→ WHAT NEEDS TO BE DONE:
All lines from the one with "Click the 下書きとして保存 link" to the end of the data: return those exactly, and only those.

→ DATA:
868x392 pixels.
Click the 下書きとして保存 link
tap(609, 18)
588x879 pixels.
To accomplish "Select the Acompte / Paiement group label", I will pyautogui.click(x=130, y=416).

→ WRITTEN SOLUTION:
Click the 下書きとして保存 link
tap(609, 18)
588x879 pixels.
To accomplish "Select the Acompte / Paiement group label", I will pyautogui.click(x=130, y=416).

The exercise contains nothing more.